## What you should do
Would you print every entry exactly as it appears?

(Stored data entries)
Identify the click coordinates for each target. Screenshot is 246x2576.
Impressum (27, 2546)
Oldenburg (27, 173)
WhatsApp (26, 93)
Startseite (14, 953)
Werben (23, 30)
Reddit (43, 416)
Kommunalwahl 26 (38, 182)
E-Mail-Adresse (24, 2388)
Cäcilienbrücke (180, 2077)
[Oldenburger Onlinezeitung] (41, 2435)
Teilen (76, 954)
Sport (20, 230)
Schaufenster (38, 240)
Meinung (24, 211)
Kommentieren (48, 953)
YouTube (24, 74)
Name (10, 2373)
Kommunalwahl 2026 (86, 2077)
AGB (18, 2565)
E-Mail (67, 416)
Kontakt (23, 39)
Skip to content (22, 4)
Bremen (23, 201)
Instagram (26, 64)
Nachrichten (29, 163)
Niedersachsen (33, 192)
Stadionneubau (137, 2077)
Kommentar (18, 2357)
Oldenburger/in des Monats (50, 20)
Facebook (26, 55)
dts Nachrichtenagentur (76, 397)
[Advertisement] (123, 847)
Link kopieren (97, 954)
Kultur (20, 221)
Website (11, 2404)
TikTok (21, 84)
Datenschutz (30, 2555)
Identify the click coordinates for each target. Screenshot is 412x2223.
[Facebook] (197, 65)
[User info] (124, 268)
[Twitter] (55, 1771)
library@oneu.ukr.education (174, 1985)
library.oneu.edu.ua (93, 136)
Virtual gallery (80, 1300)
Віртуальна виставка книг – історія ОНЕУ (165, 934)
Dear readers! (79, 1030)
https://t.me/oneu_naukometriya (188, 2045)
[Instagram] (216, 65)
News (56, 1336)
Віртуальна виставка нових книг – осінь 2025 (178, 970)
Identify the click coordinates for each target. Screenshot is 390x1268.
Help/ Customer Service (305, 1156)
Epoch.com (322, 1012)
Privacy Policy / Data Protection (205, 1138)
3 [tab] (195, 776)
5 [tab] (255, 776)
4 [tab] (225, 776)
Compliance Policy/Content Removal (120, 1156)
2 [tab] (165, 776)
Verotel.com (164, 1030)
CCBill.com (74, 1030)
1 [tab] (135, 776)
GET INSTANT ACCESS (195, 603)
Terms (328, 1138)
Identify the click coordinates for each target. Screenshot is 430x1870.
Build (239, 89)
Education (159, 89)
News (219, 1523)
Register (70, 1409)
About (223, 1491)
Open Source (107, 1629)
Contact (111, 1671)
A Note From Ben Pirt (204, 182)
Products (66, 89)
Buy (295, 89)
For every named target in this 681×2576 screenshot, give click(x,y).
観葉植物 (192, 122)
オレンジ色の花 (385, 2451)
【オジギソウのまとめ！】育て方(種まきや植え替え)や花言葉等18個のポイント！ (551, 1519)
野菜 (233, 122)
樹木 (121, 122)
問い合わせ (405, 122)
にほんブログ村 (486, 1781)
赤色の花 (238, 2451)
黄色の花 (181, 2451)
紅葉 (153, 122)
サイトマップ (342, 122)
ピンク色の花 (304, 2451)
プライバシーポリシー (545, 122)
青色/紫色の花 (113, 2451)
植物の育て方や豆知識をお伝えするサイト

## Answer to this problem
Identify the click coordinates for each target. Screenshot is 246x2576.
Impressum (27, 2546)
Oldenburg (27, 173)
WhatsApp (26, 93)
Startseite (14, 953)
Werben (23, 30)
Reddit (43, 416)
Kommunalwahl 26 (38, 182)
E-Mail-Adresse (24, 2388)
Cäcilienbrücke (180, 2077)
[Oldenburger Onlinezeitung] (41, 2435)
Teilen (76, 954)
Sport (20, 230)
Schaufenster (38, 240)
Meinung (24, 211)
Kommentieren (48, 953)
YouTube (24, 74)
Name (10, 2373)
Kommunalwahl 2026 (86, 2077)
AGB (18, 2565)
E-Mail (67, 416)
Kontakt (23, 39)
Skip to content (22, 4)
Bremen (23, 201)
Instagram (26, 64)
Nachrichten (29, 163)
Niedersachsen (33, 192)
Stadionneubau (137, 2077)
Kommentar (18, 2357)
Oldenburger/in des Monats (50, 20)
Facebook (26, 55)
dts Nachrichtenagentur (76, 397)
[Advertisement] (123, 847)
Link kopieren (97, 954)
Kultur (20, 221)
Website (11, 2404)
TikTok (21, 84)
Datenschutz (30, 2555)
Identify the click coordinates for each target. Screenshot is 412x2223.
[Facebook] (197, 65)
[User info] (124, 268)
[Twitter] (55, 1771)
library@oneu.ukr.education (174, 1985)
library.oneu.edu.ua (93, 136)
Virtual gallery (80, 1300)
Віртуальна виставка книг – історія ОНЕУ (165, 934)
Dear readers! (79, 1030)
https://t.me/oneu_naukometriya (188, 2045)
[Instagram] (216, 65)
News (56, 1336)
Віртуальна виставка нових книг – осінь 2025 (178, 970)
Identify the click coordinates for each target. Screenshot is 390x1268.
Help/ Customer Service (305, 1156)
Epoch.com (322, 1012)
Privacy Policy / Data Protection (205, 1138)
3 [tab] (195, 776)
5 [tab] (255, 776)
4 [tab] (225, 776)
Compliance Policy/Content Removal (120, 1156)
2 [tab] (165, 776)
Verotel.com (164, 1030)
CCBill.com (74, 1030)
1 [tab] (135, 776)
GET INSTANT ACCESS (195, 603)
Terms (328, 1138)
Identify the click coordinates for each target. Screenshot is 430x1870.
Build (239, 89)
Education (159, 89)
News (219, 1523)
Register (70, 1409)
About (223, 1491)
Open Source (107, 1629)
Contact (111, 1671)
A Note From Ben Pirt (204, 182)
Products (66, 89)
Buy (295, 89)
For every named target in this 681×2576 screenshot, give click(x,y).
観葉植物 (192, 122)
オレンジ色の花 (385, 2451)
【オジギソウのまとめ！】育て方(種まきや植え替え)や花言葉等18個のポイント！ (551, 1519)
野菜 (233, 122)
樹木 (121, 122)
問い合わせ (405, 122)
にほんブログ村 (486, 1781)
赤色の花 (238, 2451)
黄色の花 (181, 2451)
紅葉 (153, 122)
サイトマップ (342, 122)
ピンク色の花 (304, 2451)
プライバシーポリシー (545, 122)
青色/紫色の花 (113, 2451)
植物の育て方や豆知識をお伝えするサイト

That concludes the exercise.